(What is needed) List the lines of the material as a numbered list, skipping any blank lines. Start with the line containing "The image size is (1568, 306)." and continue through the line containing "Looking at the screenshot, I should 790,615.".

## start Supplied material

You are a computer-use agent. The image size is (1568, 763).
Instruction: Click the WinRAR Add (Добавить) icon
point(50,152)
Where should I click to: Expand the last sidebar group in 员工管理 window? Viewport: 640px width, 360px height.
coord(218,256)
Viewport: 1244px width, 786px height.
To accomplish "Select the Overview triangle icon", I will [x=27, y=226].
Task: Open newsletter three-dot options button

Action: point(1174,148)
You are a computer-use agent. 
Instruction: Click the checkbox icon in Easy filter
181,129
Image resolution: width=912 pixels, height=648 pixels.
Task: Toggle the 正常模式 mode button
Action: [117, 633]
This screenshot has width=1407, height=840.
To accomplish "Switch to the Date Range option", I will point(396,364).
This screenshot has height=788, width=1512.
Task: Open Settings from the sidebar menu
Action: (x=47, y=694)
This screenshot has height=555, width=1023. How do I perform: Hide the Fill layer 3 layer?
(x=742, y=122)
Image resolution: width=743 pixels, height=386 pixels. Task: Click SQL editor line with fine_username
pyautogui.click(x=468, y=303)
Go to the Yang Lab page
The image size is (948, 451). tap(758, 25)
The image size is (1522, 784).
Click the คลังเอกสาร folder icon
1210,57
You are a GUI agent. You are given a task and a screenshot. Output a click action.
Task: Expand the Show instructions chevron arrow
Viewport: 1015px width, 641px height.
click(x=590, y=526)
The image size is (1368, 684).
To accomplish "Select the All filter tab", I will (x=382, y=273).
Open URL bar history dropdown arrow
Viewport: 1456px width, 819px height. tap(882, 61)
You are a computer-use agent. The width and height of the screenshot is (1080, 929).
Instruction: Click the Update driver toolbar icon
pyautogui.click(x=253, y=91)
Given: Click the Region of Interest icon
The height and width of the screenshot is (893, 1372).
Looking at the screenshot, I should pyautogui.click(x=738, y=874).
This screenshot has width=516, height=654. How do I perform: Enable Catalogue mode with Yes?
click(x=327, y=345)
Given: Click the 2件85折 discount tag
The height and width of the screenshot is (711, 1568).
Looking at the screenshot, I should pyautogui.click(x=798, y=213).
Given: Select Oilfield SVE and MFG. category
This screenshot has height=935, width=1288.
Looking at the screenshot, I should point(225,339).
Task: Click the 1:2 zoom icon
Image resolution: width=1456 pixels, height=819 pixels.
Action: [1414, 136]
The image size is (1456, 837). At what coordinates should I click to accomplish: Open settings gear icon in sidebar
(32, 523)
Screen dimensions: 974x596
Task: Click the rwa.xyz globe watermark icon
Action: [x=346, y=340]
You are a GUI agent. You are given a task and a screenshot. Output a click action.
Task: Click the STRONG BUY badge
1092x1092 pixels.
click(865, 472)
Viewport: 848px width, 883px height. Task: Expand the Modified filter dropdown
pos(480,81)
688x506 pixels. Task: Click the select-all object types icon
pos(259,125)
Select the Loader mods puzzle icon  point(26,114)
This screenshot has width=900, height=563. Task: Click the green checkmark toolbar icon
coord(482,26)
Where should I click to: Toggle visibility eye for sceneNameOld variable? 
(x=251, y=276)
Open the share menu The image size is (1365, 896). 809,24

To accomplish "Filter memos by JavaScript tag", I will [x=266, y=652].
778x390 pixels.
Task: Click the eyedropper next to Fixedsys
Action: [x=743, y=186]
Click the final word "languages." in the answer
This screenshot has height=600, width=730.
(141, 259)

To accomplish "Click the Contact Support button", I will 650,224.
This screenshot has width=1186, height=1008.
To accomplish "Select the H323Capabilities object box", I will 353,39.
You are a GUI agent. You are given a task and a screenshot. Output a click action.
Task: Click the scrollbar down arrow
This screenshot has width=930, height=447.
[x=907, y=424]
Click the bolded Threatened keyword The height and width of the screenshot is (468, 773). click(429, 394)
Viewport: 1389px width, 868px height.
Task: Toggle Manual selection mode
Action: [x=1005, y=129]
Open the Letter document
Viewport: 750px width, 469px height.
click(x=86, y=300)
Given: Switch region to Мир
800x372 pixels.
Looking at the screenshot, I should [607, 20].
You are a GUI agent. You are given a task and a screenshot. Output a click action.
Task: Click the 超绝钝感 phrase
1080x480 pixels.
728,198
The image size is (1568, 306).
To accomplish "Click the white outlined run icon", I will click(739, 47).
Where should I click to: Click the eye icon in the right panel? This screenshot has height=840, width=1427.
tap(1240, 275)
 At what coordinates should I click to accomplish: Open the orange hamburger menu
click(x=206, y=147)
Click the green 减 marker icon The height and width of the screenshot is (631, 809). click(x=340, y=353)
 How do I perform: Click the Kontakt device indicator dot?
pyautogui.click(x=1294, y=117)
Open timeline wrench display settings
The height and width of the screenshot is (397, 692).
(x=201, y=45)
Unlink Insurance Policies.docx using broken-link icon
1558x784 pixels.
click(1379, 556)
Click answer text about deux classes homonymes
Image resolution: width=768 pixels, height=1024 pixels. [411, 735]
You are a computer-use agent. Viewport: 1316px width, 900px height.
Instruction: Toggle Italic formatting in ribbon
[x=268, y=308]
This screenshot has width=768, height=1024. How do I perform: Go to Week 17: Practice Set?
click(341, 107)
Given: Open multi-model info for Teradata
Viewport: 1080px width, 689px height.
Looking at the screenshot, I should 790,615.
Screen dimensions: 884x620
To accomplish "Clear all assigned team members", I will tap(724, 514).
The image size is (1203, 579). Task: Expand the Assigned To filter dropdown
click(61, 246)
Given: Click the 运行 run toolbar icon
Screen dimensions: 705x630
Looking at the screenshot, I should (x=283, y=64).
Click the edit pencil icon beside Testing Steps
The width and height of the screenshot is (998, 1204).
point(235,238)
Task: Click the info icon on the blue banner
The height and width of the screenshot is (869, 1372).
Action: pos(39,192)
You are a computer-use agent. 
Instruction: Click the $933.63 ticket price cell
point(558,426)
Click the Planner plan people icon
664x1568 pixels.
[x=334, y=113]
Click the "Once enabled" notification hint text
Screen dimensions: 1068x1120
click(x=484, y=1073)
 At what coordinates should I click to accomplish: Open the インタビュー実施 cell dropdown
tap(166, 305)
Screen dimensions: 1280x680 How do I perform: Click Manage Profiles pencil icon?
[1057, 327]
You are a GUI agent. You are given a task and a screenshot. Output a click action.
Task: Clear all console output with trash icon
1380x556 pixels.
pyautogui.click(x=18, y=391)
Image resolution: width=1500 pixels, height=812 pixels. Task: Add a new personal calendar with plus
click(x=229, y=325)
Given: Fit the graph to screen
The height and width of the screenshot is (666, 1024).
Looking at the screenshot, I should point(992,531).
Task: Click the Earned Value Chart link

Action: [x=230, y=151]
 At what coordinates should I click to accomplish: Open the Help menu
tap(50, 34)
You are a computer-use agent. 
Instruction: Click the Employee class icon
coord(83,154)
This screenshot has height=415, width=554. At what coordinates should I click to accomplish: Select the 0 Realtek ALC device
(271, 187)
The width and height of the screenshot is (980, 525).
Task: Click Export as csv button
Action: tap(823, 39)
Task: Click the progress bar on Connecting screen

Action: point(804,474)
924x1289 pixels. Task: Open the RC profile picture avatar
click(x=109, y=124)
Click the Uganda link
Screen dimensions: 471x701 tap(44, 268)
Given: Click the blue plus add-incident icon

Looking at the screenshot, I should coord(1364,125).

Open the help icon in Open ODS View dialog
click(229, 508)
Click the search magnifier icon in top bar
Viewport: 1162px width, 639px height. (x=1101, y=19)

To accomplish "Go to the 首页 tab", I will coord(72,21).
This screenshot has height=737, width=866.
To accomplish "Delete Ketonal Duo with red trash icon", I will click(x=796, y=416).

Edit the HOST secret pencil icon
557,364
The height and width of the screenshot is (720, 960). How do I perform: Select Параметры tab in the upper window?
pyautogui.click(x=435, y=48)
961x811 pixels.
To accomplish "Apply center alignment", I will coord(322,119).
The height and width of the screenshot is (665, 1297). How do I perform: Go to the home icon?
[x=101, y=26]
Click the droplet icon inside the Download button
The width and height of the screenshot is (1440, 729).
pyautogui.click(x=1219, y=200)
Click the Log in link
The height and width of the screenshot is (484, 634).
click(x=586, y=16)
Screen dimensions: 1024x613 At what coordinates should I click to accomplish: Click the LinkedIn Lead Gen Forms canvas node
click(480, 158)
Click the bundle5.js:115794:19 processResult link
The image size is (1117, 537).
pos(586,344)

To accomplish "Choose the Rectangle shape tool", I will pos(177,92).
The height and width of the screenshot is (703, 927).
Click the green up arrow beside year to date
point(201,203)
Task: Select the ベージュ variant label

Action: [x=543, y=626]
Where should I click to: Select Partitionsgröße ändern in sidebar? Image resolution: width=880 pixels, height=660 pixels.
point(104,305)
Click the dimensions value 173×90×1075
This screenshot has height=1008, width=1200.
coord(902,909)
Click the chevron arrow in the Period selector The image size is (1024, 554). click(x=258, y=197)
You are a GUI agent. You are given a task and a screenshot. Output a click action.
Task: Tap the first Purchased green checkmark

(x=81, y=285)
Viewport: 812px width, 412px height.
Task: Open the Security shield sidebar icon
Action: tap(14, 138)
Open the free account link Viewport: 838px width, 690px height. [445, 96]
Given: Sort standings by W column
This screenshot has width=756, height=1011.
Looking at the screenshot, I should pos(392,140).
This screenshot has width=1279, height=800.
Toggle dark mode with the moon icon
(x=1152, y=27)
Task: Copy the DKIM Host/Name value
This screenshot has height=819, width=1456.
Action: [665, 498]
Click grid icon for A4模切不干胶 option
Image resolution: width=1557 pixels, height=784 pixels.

## end Supplied material

(Answer for this exercise)
1. The image size is (1568, 306).
2. To accomplish "Click the white outlined run icon", I will click(739, 47).
3. Where should I click to: Click the eye icon in the right panel? This screenshot has height=840, width=1427.
4. tap(1240, 275)
5.  At what coordinates should I click to accomplish: Open the orange hamburger menu
6. click(x=206, y=147)
7. Click the green 减 marker icon The height and width of the screenshot is (631, 809). click(x=340, y=353)
8.  How do I perform: Click the Kontakt device indicator dot?
9. pyautogui.click(x=1294, y=117)
10. Open timeline wrench display settings
11. The height and width of the screenshot is (397, 692).
12. (x=201, y=45)
13. Unlink Insurance Policies.docx using broken-link icon
14. 1558x784 pixels.
15. click(1379, 556)
16. Click answer text about deux classes homonymes
17. Image resolution: width=768 pixels, height=1024 pixels. [411, 735]
18. You are a computer-use agent. Viewport: 1316px width, 900px height.
19. Instruction: Toggle Italic formatting in ribbon
20. [x=268, y=308]
21. This screenshot has width=768, height=1024. How do I perform: Go to Week 17: Practice Set?
22. click(341, 107)
23. Given: Open multi-model info for Teradata
24. Viewport: 1080px width, 689px height.
25. Looking at the screenshot, I should 790,615.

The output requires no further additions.